When Politics Stops Disagreeing
Rabbi Moshe Pitchon


Beyond the Center: When Politics Stops Disagreeing
There are moments in politics when in spite of the arguments being loud and the competition is real, the disagreement is thinner than it appears.
Rival camps fight for power, but they operate within the same basic assumptions. The debate is no longer about where the country should go, but about how to manage a direction that is already largely agreed upon.
What looks like an ideological contest becomes something else: a contest over tone, timing, and leadership.
When that happens, the usual political categories—left and right, opposition and government—lose much of their meaning. The question is no longer which side is right. The question is: what kind of thinking can actually govern reality under pressure
When ideological differences are narrow, three approaches tend to shape political action.
The first is ideological thinking.
It begins with a clear framework. It defines in advance what is right, what is wrong, and what must be done. Its strength is obvious: it provides clarity and direction. It makes decisions easier.
But reality is more complex than any ideological framework can hold.
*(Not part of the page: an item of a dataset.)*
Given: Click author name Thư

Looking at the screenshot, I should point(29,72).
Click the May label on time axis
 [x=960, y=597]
When ideology leads, complexity is often reduced too quickly. Action becomes decisive—but not always accurate.
The second possible approach is centrist thinking.
Centrism recognizes that political life is not built around one value, but around tensions that cannot be resolved once and for all. Security and restraint, stability and change, power and limitation.
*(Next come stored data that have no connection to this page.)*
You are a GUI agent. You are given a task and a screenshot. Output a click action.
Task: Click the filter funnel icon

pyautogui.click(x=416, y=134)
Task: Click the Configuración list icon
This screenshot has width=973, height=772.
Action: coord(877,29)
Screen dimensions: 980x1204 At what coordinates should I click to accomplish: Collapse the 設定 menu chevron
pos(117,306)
Its strength is that it sees more of reality. It refuses to reduce everything to a single principle.
But seeing complexity is not the same as acting within it. Centrism often hesitates where decision is required. It preserves the tension—but struggles to move through it.
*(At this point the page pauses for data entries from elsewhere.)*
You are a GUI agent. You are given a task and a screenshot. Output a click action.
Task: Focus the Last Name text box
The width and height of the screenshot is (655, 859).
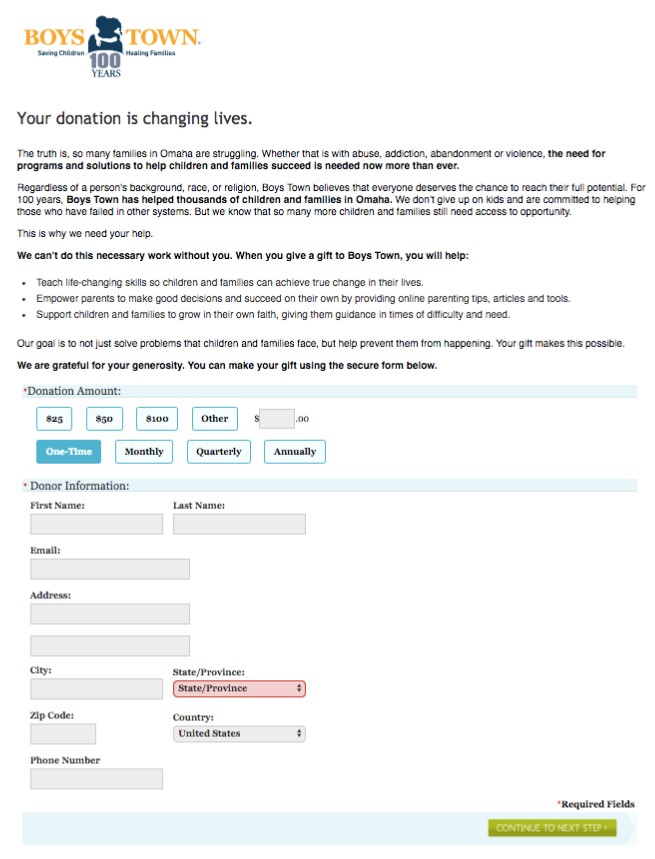point(239,524)
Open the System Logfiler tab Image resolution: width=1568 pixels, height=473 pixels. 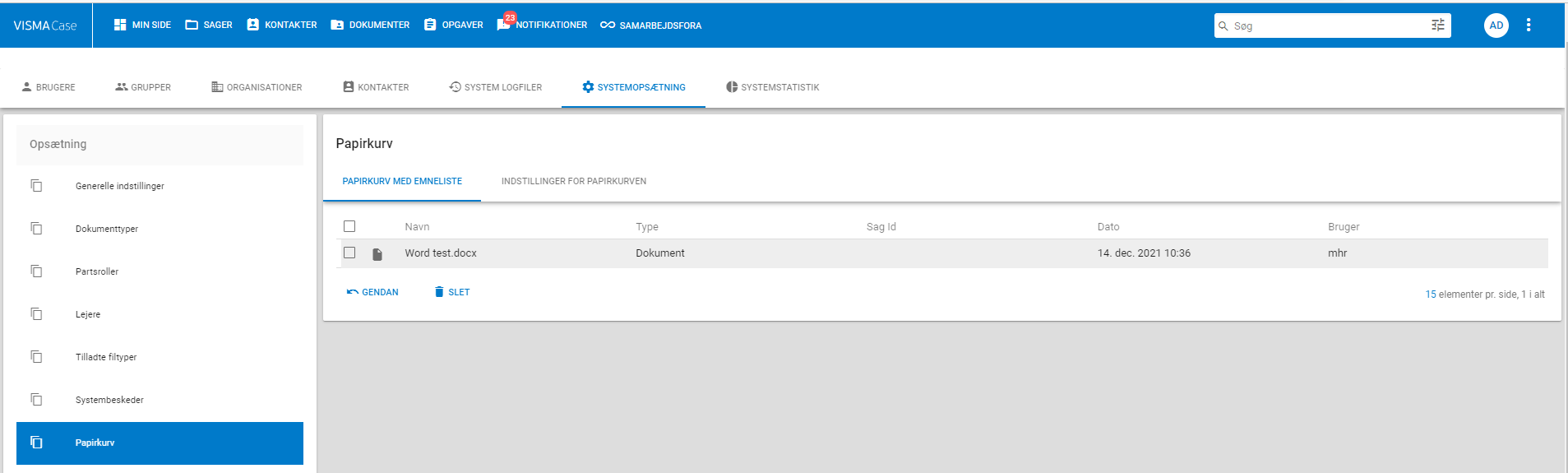(x=495, y=87)
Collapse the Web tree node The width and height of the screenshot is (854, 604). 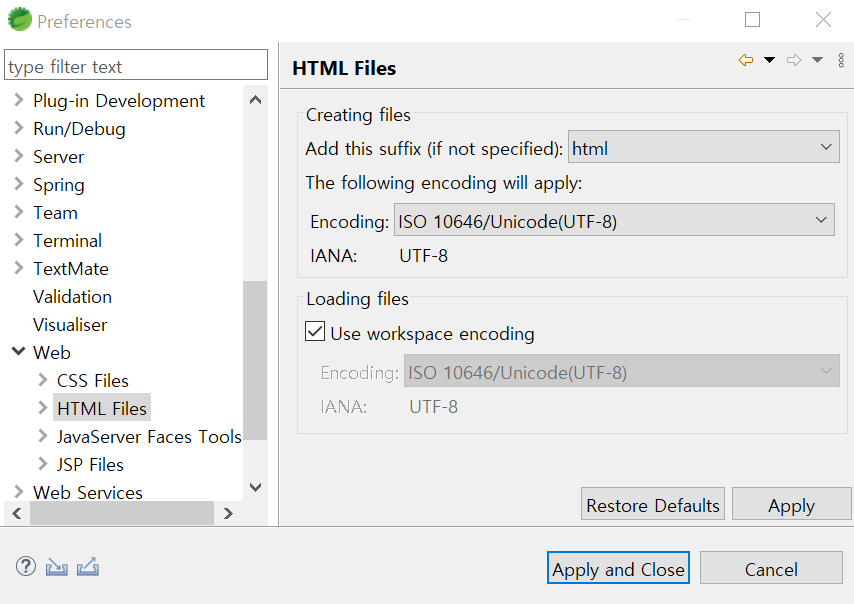[x=19, y=351]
The third political option is pragmatic thinking.
Pragmatism shifts the focus. It asks not what is right in theory, but what works in practice. It tests ideas through results. This allows it to act where ideology is rigid and where centrism is cautious. It adapts, adjusts, and moves forward.
But pragmatism also has a limit. “What works” is not always a sufficient answer. What works in the short term can create deeper problems later. What is effective can still be harmful.
Without limits, pragmatism risks becoming purely technical—concerned with results, but not with their meaning.
Political thinking today focuses on positions and outcomes. It asks what is the right policy? what will work? But it rarely asks can this decision be justified? can it be answered for?
What is missing is the idea of responsibility.
Responsibility means that action does not end with results. It must be owned, explained, and defended. What matters is not the position, but the quality of judgment.
A serious political culture requires three things.
First, clarity about reality; not slogans; not partial narratives. A real effort to understand what is happening.
Second, the ability to decide under tension. Not everything can be reconciled. Choices must be made even when all options carry cost.
Third, and most important, answerability. Those who act must be able to explain and justify their decisions—not only in terms of success,
In the end, the question is not who is right, who is more moderate, or even who is more effective. The question is:
Who is capable of acting—and remaining accountable for what they do?